Avalon
Japon, 2000
De Mamoru Oshii
Scénario : Kazunori Itô
Avec : Dariusz Biskupski, Malgorzata Foremniak, Jerzy Gudejko, Wladyslaw Kowalski, Bartek Swiderski
Durée : 1h46
Sortie : 27/03/2002
Dans une Pologne totalitaire, le seul espace de liberté devient un jeu de guerre illégal et virtuel nommé Avalon. Ash, joueuse professionnelle, va tenter d'en percer les secrets.
Mieux vaut rester évasif et conserver un certain mystère quant à l'évocation du nouveau film de Mamoru Oshii: le plaisir que l'on peut y prendre se basant en partie sur le rarement (ou jamais?) vu, l'inattendu, l'audace et le côté visionnaire. On connaissait déjà le goût d'Oshii pour les histoires complexes, les univers froids et fascinants (Ghost in the Shell qu'il a mis en scène, Jin Roh dont il a écrit le scénario...). Ici, il établit avec Avalon un pont entre plusieurs genres, plusieurs styles, signant un film hybride totalement déroutant, produit d'un mélange entre culture orientale et occidentale (Oshii ayant d'ailleurs tourné son film en Pologne, et en langue polonaise, ce qui evidemment rajoute au côté singulier de Avalon). Hybride car si Oshii est rompu à l'art de l'animation, il avoue avoir trouvé dans la prise de vue réelle un remède à sa frustration de tout pouvoir contrôler, permettant de se lancer de nouveaux défis à relever. Il mélange ainsi l'esthétique de l'anime et du jeu vidéo (sa sculpturale héroïne, les combats...) à la prise de vue réelle avec réussite.

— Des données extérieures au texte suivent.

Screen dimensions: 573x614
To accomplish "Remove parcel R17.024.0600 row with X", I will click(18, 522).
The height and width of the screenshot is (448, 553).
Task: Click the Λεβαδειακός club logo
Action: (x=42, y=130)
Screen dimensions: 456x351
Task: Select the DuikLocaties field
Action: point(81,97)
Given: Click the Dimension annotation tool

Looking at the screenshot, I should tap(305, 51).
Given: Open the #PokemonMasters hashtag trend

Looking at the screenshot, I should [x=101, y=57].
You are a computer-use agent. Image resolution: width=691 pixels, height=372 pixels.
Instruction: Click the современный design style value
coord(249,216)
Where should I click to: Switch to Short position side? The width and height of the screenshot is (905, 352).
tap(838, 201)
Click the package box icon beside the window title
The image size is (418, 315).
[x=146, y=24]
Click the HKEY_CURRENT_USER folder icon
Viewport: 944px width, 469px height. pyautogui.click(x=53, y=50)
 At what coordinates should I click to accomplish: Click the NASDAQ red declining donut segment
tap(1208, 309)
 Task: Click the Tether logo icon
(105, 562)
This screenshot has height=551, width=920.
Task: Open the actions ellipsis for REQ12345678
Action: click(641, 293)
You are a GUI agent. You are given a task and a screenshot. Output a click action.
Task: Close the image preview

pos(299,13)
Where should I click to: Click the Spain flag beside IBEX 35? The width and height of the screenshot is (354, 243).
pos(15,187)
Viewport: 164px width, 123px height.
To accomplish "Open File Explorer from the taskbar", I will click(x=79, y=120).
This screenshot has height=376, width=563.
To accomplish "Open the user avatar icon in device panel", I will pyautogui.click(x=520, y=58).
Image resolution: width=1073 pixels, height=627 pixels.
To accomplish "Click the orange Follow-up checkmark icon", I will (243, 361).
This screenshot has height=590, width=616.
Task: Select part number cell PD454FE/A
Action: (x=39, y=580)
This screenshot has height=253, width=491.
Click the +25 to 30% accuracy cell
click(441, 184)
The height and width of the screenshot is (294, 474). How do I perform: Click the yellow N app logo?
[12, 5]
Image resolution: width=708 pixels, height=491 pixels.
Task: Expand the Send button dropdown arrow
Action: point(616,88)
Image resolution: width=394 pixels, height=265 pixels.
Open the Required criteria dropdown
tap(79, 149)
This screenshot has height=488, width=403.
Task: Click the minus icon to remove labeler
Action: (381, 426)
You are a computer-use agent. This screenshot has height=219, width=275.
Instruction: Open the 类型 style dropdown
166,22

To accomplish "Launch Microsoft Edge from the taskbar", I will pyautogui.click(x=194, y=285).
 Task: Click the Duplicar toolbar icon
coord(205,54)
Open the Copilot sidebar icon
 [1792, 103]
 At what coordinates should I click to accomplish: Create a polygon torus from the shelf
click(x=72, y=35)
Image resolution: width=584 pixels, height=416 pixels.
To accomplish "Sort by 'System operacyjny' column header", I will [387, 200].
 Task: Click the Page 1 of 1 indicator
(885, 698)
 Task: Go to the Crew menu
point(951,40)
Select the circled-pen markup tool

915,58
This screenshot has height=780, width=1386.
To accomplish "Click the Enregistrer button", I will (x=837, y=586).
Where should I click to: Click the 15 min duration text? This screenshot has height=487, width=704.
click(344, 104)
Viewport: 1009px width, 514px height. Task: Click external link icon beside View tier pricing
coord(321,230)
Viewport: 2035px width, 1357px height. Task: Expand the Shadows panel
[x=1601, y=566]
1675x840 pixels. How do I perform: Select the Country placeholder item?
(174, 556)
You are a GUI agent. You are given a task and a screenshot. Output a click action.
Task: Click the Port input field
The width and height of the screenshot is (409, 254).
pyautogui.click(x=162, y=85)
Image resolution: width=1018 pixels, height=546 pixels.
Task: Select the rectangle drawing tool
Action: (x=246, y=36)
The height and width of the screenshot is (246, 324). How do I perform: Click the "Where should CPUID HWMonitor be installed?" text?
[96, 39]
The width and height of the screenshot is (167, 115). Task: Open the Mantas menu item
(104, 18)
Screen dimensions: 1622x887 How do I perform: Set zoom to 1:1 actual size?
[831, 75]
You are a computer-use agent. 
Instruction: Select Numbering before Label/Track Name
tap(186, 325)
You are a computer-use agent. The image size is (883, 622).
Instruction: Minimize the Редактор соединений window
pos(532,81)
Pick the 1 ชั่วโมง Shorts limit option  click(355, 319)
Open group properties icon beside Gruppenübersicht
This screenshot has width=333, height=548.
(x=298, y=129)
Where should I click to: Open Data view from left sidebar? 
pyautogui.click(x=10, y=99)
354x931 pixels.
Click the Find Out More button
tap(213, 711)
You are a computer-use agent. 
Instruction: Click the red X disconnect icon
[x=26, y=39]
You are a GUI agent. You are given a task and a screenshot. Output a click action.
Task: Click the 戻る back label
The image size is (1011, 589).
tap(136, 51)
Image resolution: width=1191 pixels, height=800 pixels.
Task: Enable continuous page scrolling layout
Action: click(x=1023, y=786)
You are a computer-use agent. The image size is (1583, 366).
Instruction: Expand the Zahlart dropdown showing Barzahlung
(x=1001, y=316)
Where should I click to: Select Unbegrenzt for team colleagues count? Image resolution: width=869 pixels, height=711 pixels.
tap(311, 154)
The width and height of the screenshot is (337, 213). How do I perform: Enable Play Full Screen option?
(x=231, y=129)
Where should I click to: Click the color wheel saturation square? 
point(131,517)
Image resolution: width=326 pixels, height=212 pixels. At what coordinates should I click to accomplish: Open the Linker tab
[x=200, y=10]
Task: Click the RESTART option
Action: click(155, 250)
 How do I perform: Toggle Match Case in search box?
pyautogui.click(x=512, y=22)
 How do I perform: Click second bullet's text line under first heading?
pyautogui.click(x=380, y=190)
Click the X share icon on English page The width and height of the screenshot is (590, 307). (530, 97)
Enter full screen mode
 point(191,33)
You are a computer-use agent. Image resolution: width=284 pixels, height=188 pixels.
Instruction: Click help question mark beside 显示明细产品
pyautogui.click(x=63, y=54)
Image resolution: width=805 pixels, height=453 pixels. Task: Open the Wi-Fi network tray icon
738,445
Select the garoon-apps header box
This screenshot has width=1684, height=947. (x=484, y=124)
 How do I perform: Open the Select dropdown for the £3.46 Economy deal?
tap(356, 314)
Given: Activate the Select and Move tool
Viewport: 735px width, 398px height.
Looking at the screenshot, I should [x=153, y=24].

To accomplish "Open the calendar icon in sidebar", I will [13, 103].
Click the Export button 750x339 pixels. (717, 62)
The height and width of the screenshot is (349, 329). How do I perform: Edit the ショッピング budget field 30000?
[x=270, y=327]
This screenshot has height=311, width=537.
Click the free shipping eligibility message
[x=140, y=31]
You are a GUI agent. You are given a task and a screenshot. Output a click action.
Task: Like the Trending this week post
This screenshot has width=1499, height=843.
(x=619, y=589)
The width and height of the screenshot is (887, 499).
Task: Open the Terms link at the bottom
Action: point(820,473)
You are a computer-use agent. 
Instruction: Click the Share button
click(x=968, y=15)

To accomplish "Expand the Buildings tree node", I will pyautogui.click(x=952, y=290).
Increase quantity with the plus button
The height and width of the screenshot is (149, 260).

C'est d'abord le traitement visuel qui frappe dans son film: selon la représentation du monde réel, virtuel (ou crus comme tels), l'utilisation du noir et blanc ou du sépia font du film une véritable splendeur visuelle, une expérience rare et fascinante tant le résultat est sublime. Le pari esthétique est donc parfaitement tenu. Malgré son étiquette "jeu vidéo", Avalon ne donne finalement qu'assez peu dans le spectaculaire pétaradant: le film demeure assez lent et contemplatif, parfois traversé par un souffle plus violent, mais toujours habité par une mélancolie certaine. La vie de tous les jours de Ash, ses gestes quotidiens (le même plan du même immeuble, les mêmes plans sur des tramways fantômes comme un leitmotiv...) confèrent à Avalon un caractère désabusé. Les personnages sont seuls, et voient leurs vies s'animer dans un monde virtuel qui devient pour certains une drogue permettant d'échapper au "vrai" monde.
Cette mélancolie est orgasmiquement magnifiée par la somptueuse partition de Kenji Kawaï. Ce dernier, l'un des compositeurs japonais les plus reconnus, offre une bande son en totale adéquation avec le sujet: fascinante, enivrante, participant pleinement au côté "trip sensoriel" qu'est Avalon. Oshii orchestre donc ici un voyage unique, qui laissera une véritable empreinte tant la réussite est éclatante, lumineuse. C'est ce qu'on appelle un chef-d'oeuvre.